#### [Your assignment]
Below are records to give again exactly; omit each image they contain.

#### [Task material]
============

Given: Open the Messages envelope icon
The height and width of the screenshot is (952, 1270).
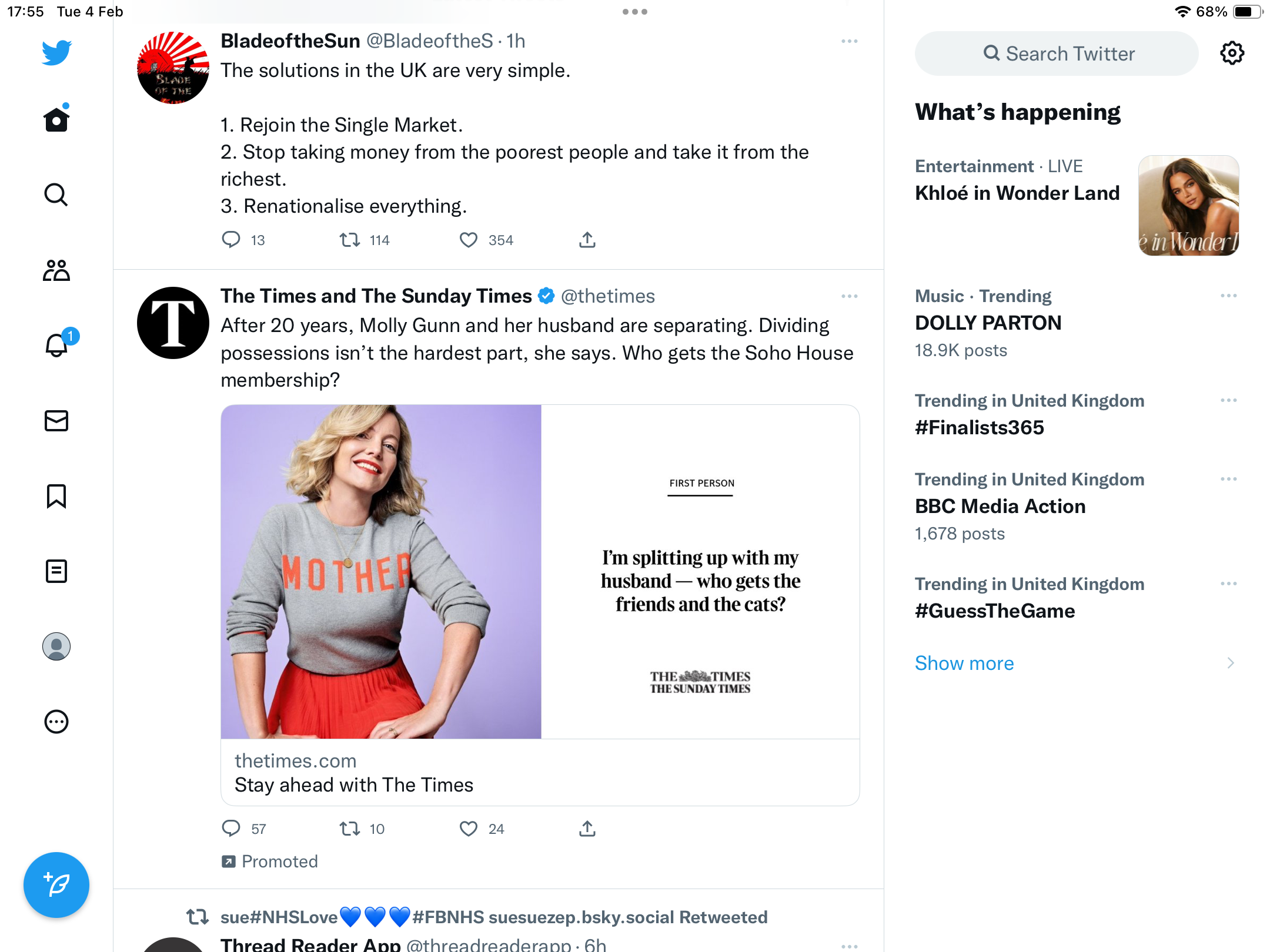Looking at the screenshot, I should click(56, 421).

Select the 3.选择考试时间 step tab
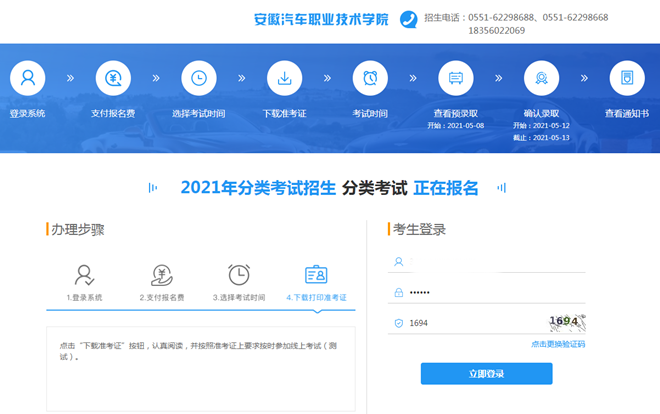[x=239, y=282]
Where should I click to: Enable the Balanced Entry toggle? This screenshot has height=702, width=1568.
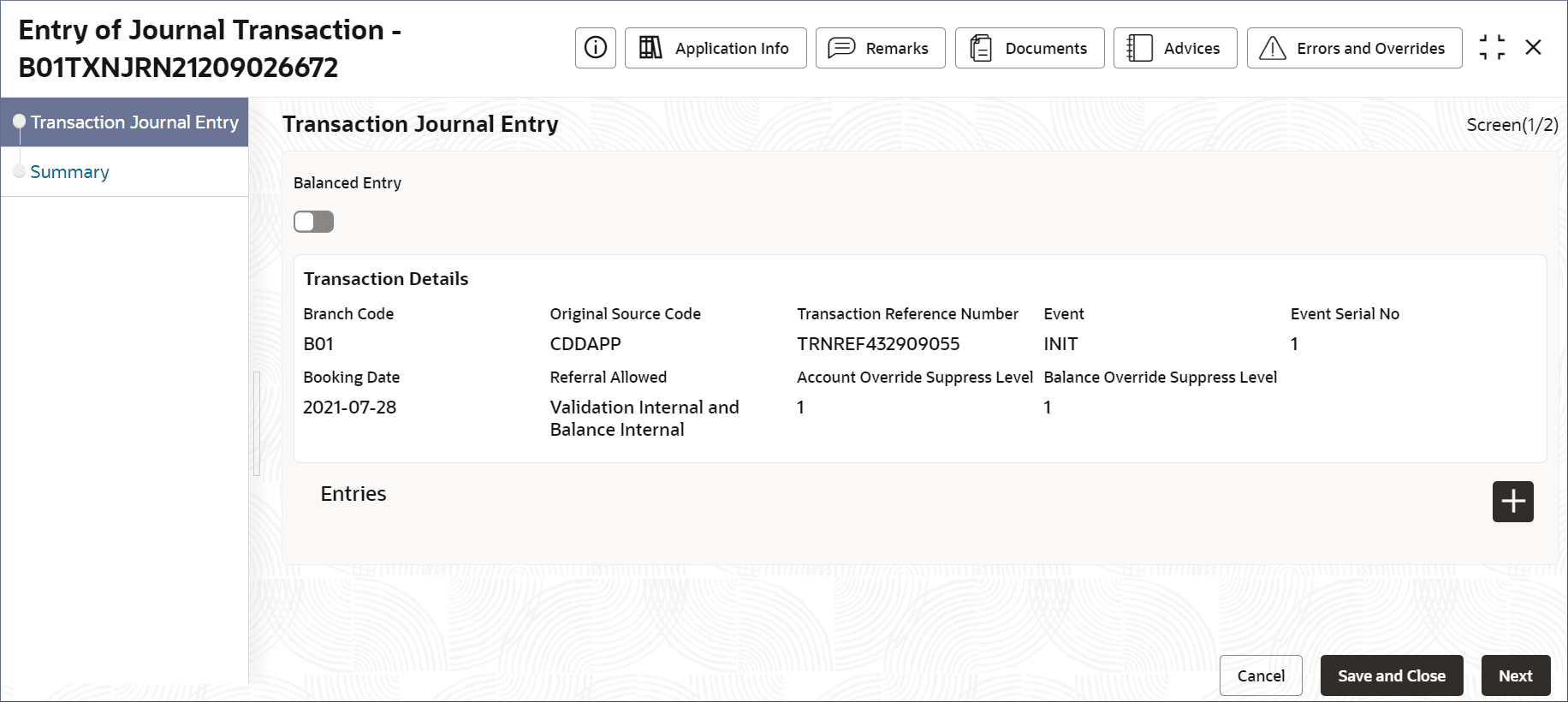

============

#### [Response area]
Given: Open the Messages envelope icon
The height and width of the screenshot is (952, 1270).
Looking at the screenshot, I should click(56, 421).

Select the 3.选择考试时间 step tab
[x=239, y=282]
Where should I click to: Enable the Balanced Entry toggle? This screenshot has height=702, width=1568.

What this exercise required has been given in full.